El inicio del desconfinamiento en Francia, que permite a los ciudadanos moverse a una distancia de 100 kilómetros de casa, ha provocado este lunes un alud de compradores.
La policía ha desplegado un operativo para regular el acceso a los comercios.
Muchos clientes con mascarilla se encontraban en los supermercados, sin respetar las distancias de seguridad. “Intentamos poner orden como podemos”, afirmó uno de los comerciantes.
Según algunas fuentes, a primera hora han llegado a haber hasta 2.000 personas para comprar en los establecimientos.
La afluencia masiva de clientes ha hecho que la policía regulara el acceso. Agentes de la Policía Local de la Jonquera, de los Mossos d’Esquadra y de la Policía Nacional han velado porque se respetaran las distancias de seguridad.

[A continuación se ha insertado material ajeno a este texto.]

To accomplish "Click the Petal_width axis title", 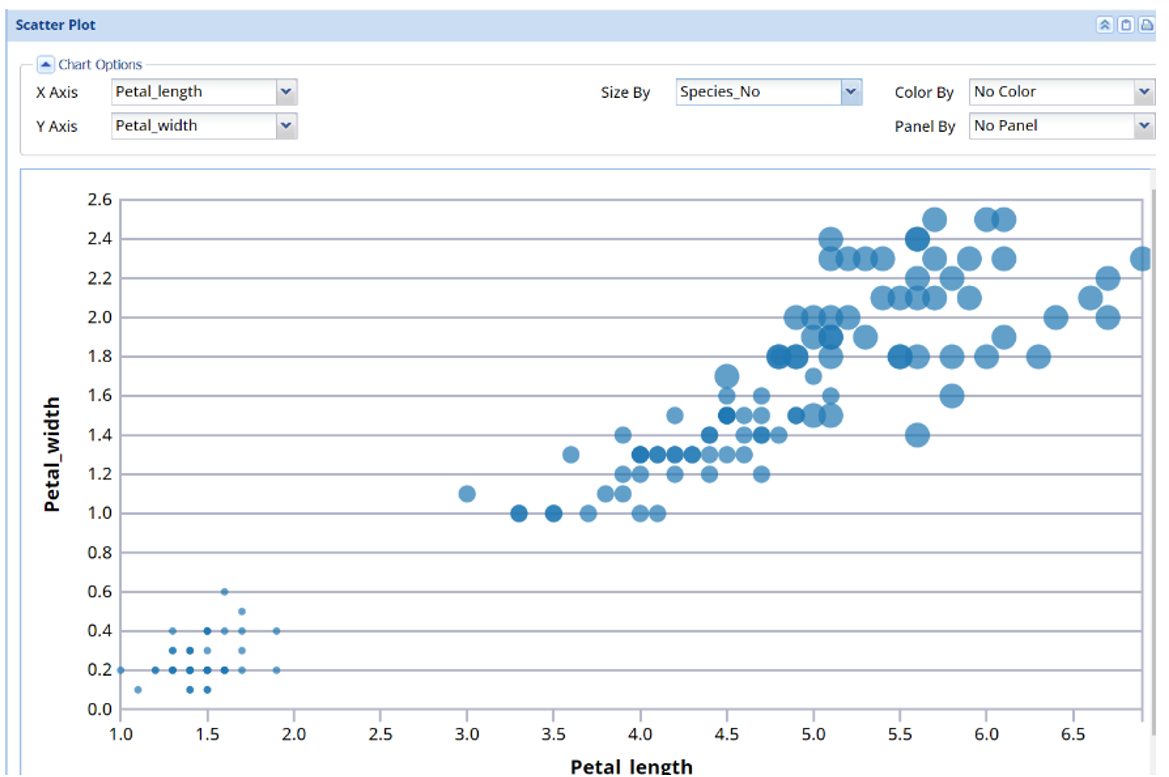I will pos(52,455).
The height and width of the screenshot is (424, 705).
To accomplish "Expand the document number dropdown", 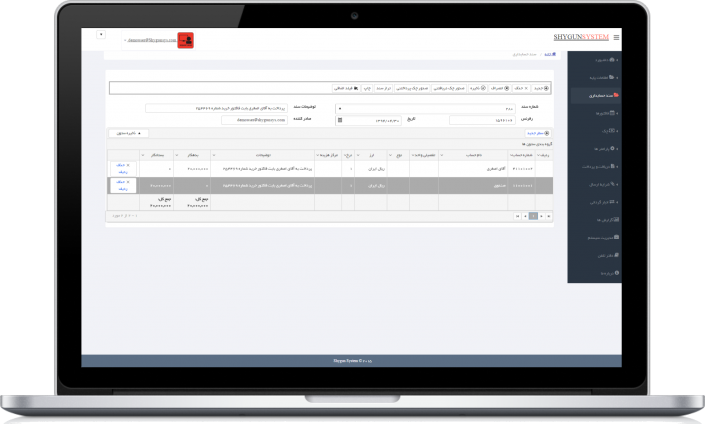I will (x=340, y=107).

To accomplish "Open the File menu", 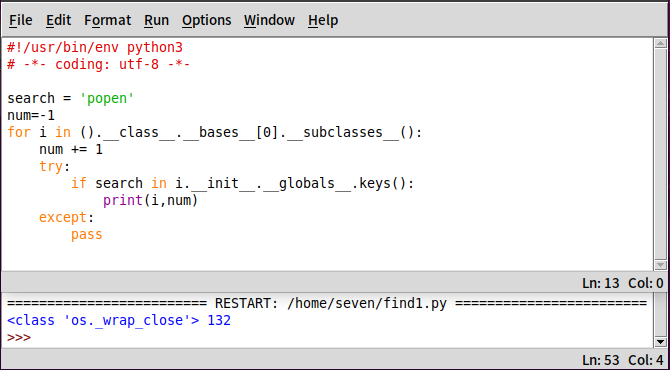I will [x=21, y=20].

Tras 55 días encerrados en sus casas, Francia, uno de los países más afectados por el coronavirus. Peluquerías, tiendas de ropa, florerías y librerías volvieron a abrir sus puertas, con una batería de precauciones para empleados y clientes.

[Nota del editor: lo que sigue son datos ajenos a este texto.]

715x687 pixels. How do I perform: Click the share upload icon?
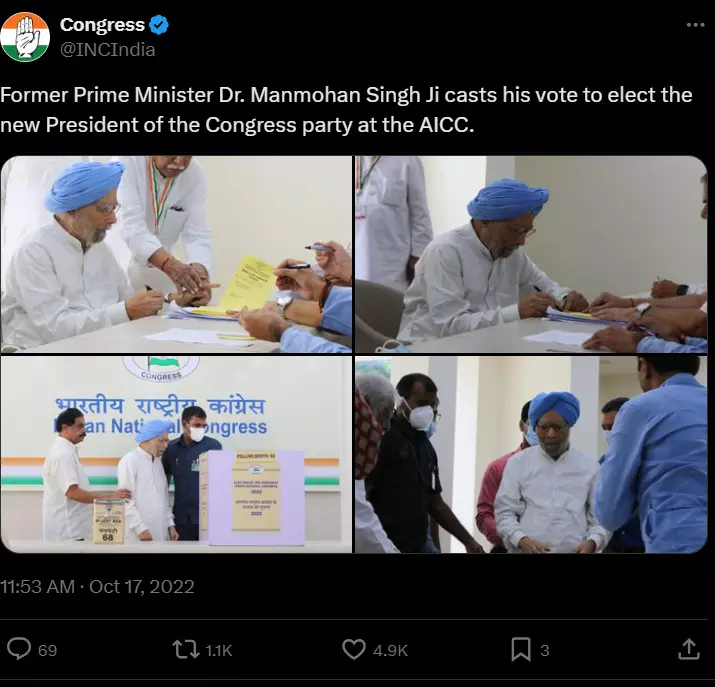pos(689,649)
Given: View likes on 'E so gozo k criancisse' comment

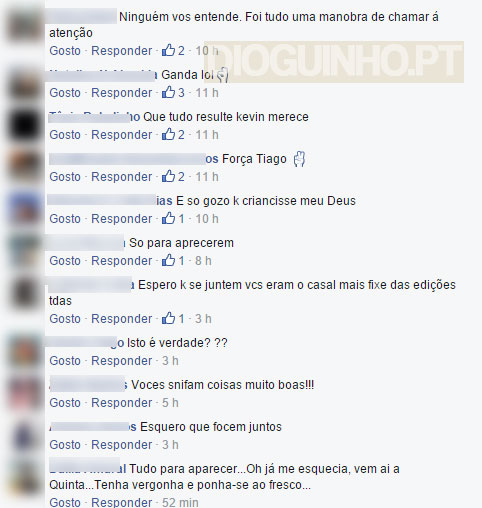Looking at the screenshot, I should [x=173, y=218].

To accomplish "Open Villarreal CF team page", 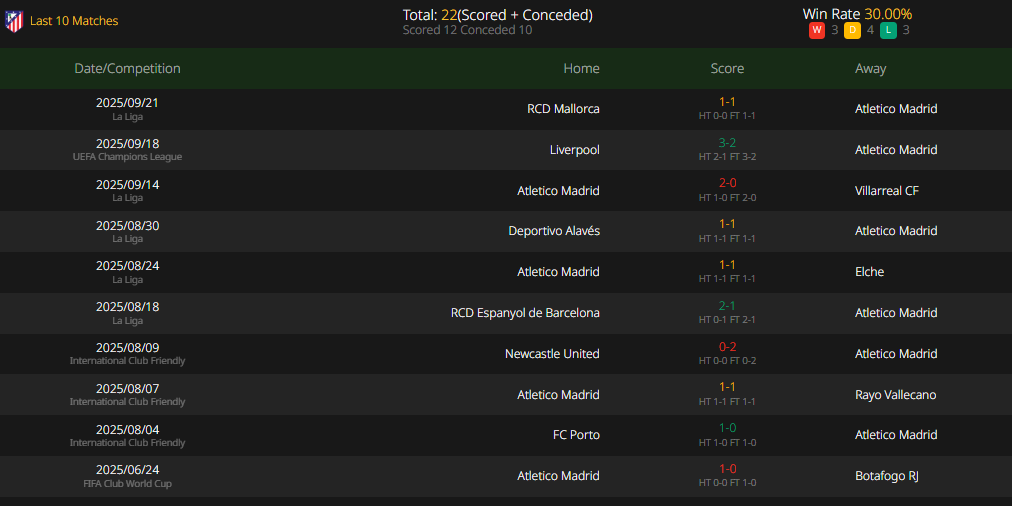I will coord(887,191).
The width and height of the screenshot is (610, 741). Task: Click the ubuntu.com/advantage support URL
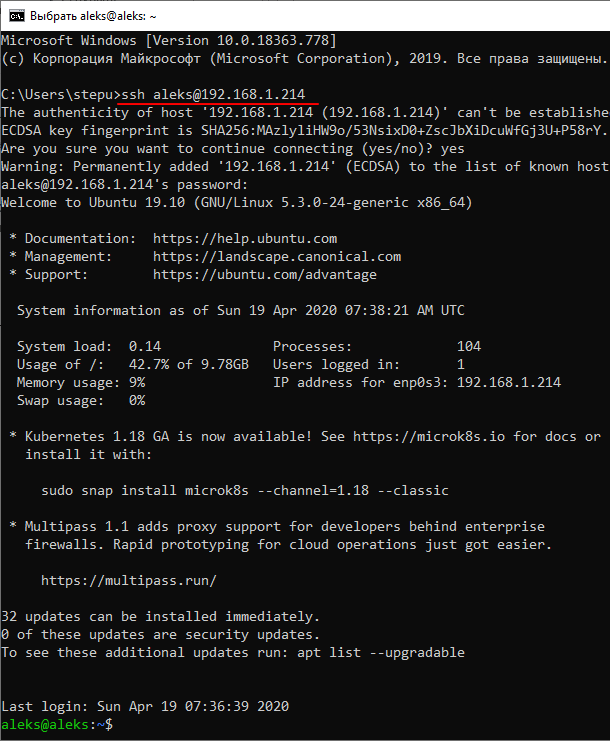pos(265,275)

Para tomar el metro, el autobús o el tren, deben obligatoriamente llevar una mascarilla.
En París, quienes quieran tomar los transportes públicos en las horas de mayor frecuencia deben además presentar un certificado de su empresa que justifique la necesidad de desplazarse, una medida tomada para evitar multitudes.
Y para asegurar la distancia física entre pasajeros, se instalaron señalizaciones y flechas en el suelo de los andenes de las estaciones del metro. En caso de que no se respeten las reglas, se podría interrumpir el servicio, advirtieron los responsables.